Mojave Lava Tube
A volcanic tunnel illuminated by natural skylights offers a shaded respite from the desert sun.
Though people typically associate volcanoes with high angular peaks, sometimes their most wondrous geological contributions lie hidden below our feet. Proof of this can be found at this subterranean site in the Mojave National Preserve, where a trail that traverses black, tar-like rocks leads to a lava tube.
A set of metal steps leads down into the tunnel formed by molten lava. After descending, explorers will find themselves in a dark cavern. Dust glints in the beams of light that spill through the holes in the ceiling. These natural skylights form spotlights that illuminate the quiet, shaded space.
Entering the lava tube allows for an up-close encounter with a fascinating volcanic phenomenon. If you touch the walls, you’ll feel the lava that cooled and hardened to form the tunnel; a tactile reminder of the natural region’s volatile past.
The lava tube formed when molten basaltic lava coursed across the landscape, oozing outward and spreading like melting butter. Though the top hardened as it cooled, lava continued moving beneath, carving tunnels as it churned along. Eventually, after the volcanic eruption ceased, the lava flowed out the end of the tunnel and left a hollow tube in its wake.
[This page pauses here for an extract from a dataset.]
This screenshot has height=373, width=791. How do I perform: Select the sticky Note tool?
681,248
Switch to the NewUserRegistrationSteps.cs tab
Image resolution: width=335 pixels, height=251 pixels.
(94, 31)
The Mojave National Preserve has an expansive history of volcanic activity. It’s been about 7.6 million years since the first cinder cones burst upward from the Earth’s crust, and the lava didn’t stop flowing until only 10,000 years ago.
Know Before You Go
The lava tube is reached by a 4.75-mile drive along Aiken Mine Road from its intersection with Kelbaker Road. Although the road is unpaved, the stretch to the lava tube is passable in non-4WD/high clearance vehicles unless recent rain has washed out parts of the road.